(Given data):
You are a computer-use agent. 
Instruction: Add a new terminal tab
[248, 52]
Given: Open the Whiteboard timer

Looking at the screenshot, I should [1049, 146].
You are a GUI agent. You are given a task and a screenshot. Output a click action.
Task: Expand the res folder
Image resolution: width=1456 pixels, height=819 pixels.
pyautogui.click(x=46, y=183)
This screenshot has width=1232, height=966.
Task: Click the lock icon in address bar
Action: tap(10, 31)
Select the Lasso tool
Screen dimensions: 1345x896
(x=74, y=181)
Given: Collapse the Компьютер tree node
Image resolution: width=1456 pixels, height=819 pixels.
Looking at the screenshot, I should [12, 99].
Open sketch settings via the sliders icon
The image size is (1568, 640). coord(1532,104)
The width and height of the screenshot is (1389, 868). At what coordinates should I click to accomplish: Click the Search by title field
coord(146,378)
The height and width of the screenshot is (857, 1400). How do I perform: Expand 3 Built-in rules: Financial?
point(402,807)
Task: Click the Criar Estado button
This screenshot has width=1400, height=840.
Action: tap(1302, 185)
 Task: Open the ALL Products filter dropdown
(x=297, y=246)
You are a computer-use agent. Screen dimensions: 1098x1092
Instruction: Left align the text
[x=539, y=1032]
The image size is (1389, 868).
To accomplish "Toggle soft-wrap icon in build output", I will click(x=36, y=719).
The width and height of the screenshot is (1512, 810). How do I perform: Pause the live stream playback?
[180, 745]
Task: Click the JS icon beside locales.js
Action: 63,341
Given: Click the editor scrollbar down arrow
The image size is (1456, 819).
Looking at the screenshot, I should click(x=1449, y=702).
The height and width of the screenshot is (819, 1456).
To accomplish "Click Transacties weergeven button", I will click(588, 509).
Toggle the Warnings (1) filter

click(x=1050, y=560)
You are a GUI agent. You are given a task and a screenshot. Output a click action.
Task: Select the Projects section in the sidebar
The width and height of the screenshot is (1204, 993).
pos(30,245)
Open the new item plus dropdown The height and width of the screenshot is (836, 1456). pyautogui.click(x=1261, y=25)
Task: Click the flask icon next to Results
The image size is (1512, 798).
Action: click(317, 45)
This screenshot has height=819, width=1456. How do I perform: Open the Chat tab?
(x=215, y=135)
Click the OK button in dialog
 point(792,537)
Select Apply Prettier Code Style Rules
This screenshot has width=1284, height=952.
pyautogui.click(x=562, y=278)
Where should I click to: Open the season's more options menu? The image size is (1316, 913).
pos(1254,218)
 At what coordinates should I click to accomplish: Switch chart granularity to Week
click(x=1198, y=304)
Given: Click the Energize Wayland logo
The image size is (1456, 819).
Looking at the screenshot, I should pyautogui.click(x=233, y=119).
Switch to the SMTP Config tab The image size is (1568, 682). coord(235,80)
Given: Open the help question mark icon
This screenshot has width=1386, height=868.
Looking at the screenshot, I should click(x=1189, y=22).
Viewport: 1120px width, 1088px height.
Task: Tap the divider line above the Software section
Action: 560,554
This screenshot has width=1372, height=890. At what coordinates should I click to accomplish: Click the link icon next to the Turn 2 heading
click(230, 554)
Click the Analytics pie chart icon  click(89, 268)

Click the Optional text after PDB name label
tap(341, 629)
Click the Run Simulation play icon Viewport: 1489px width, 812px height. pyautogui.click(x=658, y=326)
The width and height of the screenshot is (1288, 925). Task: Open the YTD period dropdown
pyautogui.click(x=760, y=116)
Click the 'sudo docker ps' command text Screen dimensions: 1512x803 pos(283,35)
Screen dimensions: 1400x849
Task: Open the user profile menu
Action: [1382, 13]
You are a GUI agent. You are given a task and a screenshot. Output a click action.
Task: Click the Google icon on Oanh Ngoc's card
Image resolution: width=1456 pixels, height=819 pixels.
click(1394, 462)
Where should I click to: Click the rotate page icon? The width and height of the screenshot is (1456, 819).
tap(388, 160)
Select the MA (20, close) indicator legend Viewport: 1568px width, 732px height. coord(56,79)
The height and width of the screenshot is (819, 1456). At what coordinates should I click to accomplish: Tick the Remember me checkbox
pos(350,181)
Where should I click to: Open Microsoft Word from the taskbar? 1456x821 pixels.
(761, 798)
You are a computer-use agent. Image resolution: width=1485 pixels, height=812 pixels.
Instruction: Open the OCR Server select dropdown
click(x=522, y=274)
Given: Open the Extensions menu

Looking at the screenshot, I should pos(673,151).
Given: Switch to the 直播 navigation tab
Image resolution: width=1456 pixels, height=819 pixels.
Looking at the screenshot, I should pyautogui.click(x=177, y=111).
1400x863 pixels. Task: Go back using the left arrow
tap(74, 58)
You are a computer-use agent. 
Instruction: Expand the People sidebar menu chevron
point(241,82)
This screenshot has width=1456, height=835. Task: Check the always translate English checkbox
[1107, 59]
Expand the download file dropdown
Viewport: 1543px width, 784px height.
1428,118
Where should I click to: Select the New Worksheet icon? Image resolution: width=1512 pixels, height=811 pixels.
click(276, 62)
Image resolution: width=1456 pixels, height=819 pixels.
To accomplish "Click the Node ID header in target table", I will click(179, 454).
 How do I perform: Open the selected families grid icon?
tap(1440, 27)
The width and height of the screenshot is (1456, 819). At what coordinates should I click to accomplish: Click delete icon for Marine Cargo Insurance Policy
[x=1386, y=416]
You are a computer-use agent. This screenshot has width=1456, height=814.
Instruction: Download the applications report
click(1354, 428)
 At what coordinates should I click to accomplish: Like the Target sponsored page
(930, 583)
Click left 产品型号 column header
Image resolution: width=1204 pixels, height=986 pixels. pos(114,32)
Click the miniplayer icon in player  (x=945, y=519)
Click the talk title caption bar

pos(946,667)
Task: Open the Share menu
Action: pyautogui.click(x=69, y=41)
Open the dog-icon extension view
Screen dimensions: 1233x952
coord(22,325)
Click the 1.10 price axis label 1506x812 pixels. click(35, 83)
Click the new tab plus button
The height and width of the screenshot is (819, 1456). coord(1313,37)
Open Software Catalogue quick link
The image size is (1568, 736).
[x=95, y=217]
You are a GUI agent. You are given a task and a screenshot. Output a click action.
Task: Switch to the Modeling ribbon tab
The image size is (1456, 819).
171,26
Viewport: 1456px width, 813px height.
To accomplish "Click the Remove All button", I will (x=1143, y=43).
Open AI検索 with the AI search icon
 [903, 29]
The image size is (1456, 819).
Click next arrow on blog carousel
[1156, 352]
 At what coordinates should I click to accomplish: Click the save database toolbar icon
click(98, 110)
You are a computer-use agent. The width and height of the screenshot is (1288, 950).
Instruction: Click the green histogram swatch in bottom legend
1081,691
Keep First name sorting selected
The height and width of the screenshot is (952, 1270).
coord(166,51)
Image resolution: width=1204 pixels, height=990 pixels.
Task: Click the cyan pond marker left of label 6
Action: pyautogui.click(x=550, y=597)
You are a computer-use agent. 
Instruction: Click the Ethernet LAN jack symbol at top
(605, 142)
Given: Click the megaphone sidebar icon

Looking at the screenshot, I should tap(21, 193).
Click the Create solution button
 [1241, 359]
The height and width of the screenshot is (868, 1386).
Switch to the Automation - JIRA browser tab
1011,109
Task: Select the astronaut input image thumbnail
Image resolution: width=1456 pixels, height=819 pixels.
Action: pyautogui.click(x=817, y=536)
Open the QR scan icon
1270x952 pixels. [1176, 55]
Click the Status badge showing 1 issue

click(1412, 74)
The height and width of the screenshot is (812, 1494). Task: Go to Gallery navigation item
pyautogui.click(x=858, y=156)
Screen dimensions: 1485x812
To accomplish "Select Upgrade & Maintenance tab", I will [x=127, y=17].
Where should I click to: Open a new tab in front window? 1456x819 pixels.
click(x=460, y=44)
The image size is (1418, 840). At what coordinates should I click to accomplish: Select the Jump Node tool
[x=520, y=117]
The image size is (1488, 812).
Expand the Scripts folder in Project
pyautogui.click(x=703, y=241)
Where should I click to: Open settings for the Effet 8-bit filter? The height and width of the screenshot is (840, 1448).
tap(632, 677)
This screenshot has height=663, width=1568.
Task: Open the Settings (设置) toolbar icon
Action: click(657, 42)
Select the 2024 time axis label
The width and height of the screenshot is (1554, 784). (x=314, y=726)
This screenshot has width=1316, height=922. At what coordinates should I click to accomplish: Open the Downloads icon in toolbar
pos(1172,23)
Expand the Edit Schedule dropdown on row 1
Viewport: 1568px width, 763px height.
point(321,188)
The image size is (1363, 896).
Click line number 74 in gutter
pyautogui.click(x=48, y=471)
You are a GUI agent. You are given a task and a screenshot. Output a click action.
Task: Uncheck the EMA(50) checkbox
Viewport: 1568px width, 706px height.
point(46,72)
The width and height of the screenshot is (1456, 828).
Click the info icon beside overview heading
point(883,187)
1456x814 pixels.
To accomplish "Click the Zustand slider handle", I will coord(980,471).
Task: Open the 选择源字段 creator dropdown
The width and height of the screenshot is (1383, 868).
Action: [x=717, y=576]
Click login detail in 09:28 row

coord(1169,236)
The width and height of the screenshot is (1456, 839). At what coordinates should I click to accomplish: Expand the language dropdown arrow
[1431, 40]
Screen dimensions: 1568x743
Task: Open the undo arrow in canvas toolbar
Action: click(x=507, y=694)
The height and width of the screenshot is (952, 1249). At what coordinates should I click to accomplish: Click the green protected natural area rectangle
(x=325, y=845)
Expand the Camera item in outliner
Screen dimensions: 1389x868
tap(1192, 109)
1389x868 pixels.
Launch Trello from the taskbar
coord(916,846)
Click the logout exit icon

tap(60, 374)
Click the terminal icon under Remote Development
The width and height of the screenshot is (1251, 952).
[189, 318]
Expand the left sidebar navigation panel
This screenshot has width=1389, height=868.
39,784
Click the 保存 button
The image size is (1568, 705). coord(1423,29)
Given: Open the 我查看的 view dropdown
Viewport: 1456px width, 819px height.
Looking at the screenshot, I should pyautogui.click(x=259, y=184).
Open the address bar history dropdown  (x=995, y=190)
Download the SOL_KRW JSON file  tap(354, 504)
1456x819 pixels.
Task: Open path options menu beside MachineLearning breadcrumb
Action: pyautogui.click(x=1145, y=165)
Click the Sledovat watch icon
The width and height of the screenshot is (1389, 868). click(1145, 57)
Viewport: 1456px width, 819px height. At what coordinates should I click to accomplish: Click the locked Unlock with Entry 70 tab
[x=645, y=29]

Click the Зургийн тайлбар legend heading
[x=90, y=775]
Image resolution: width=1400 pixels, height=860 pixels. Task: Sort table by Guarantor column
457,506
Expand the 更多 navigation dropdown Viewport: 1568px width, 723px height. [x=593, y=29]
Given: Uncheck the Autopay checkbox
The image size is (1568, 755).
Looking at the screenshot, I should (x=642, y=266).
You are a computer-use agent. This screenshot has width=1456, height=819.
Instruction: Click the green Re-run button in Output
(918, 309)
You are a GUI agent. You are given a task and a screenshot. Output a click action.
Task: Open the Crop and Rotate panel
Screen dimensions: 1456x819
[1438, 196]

(Work task):
From the data above, copy out every line with the string "Uncheck" in it.

(Your solution):
Task: Uncheck the EMA(50) checkbox
Given: Uncheck the Autopay checkbox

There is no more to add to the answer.